Lightheartedness has also been an important quality to cultivate, though it wasn’t always natural for me. Life and work—especially in the field of mental health—can feel heavy at times. Lightheartedness isn’t about avoiding seriousness; it’s about finding moments of joy and levity even amidst challenges. It has allowed me to navigate difficult moments with resilience and to create space for humor and connection. For those early in their journey, remember that lightheartedness isn’t a sign of taking things less seriously—it’s a reminder to approach life with playfulness and grace.

Finally, the ability to embrace discomfort has been transformative. Discomfort comes in many forms—uncertainty, vulnerability, or the tension of holding conflicting truths. Learning to sit with discomfort has been one of the most challenging yet rewarding parts of my journey. It’s taught me to lean into growth, to stay present with others in their pain, and to let go of the need for quick fixes or easy answers. My advice is to practice being curious about your discomfort. Instead of avoiding it, explore what it’s teaching you. Whether through mindfulness, therapy, or simply slowing down in the moment, learn to make space for discomfort. It’s in those uncomfortable places that some of the greatest growth and connection occur.

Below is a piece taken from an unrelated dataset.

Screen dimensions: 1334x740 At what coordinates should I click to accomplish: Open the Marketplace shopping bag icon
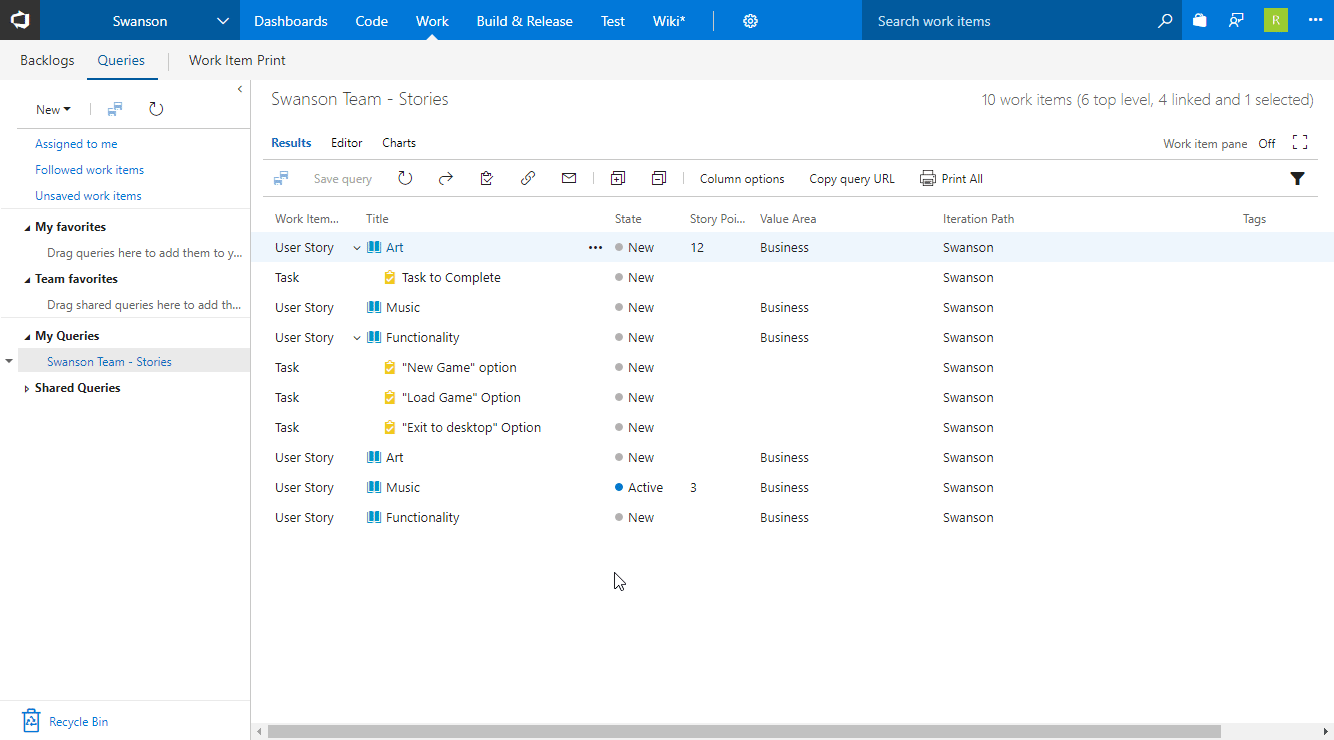tap(1199, 20)
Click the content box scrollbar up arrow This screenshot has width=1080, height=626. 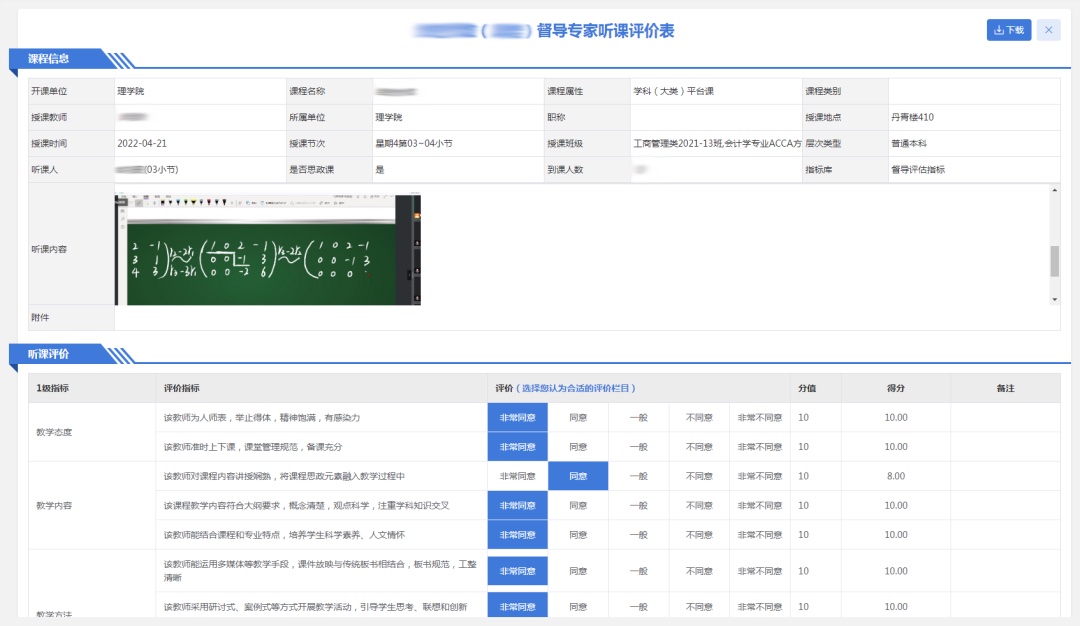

These qualities—wonder, lightheartedness, and a willingness to embrace discomfort—are not things you master overnight. They’re ongoing practices that require patience and self-compassion. But in my experience, they can profoundly shape how you approach your work, your relationships, and your own personal growth.

Awesome, really appreciate you opening up with us today and before we close maybe you can share a book recommendation with us. Has there been a book that’s been impactful in your growth and development?

One book that has profoundly shaped me is The Brothers Karamazov by Fyodor Dostoevsky. It’s a rich and complex exploration of faith, love, suffering, and the human condition. What resonates most with me is how the novel doesn’t offer easy answers—it reflects the messiness of life and the ways we wrestle with deep questions about meaning.

One of the most influential ideas for me is expressed in the idea of “active love”—a love that isn’t abstract or sentimental, but something lived out in the daily grind of life, requiring patience, humility, and forgiveness. The novel suggests that real love demands vulnerability, and I’ve come to see this echoed in both my personal and professional life. True healing and connection come when we lean into this kind of love, even when it’s uncomfortable or imperfect.

The novel also delves deeply into the brokenness of family life, which is another theme that profoundly moved me. The Karamazov family is marked by betrayal, shame, and conflicting ideologies. Each brother embodies a different struggle—faith, doubt, hedonism, or a quest for justice—and their interactions are fraught with pain and misunderstanding. Yet, amidst all the brokenness, there are glimpses of love.

This taught me something invaluable: even in the midst of familial chaos and ideological conflict, love is still possible. It’s not about waiting for others to change or for circumstances to improve, but about choosing to love anyway—through the mess, the disagreements, and the pain. Dostoevsky challenges us to see the humanity in those closest to us, even when their flaws seem insurmountable. He reminds me that love within families, though often the most difficult, is also the most transformative.

The novel challenges me to recognize that we are all interconnected—that the brokenness in the world isn’t just “out there,” but also within me (within us). This reality has pushed me to reflect on how I engage with others, especially in moments of conflict or misunderstanding. It’s taught me that generosity often comes from seeing myself as part of a larger human story, rather than retreating into my own isolated experience. The novel doesn’t shy away from the reality of pain or injustice, but it also suggests that through suffering, we can find purpose. That paradox is something I see reflected in the lives of my clients, and it’s a reminder to me that while suffering is inevitable, it can also be a path to deeper connection.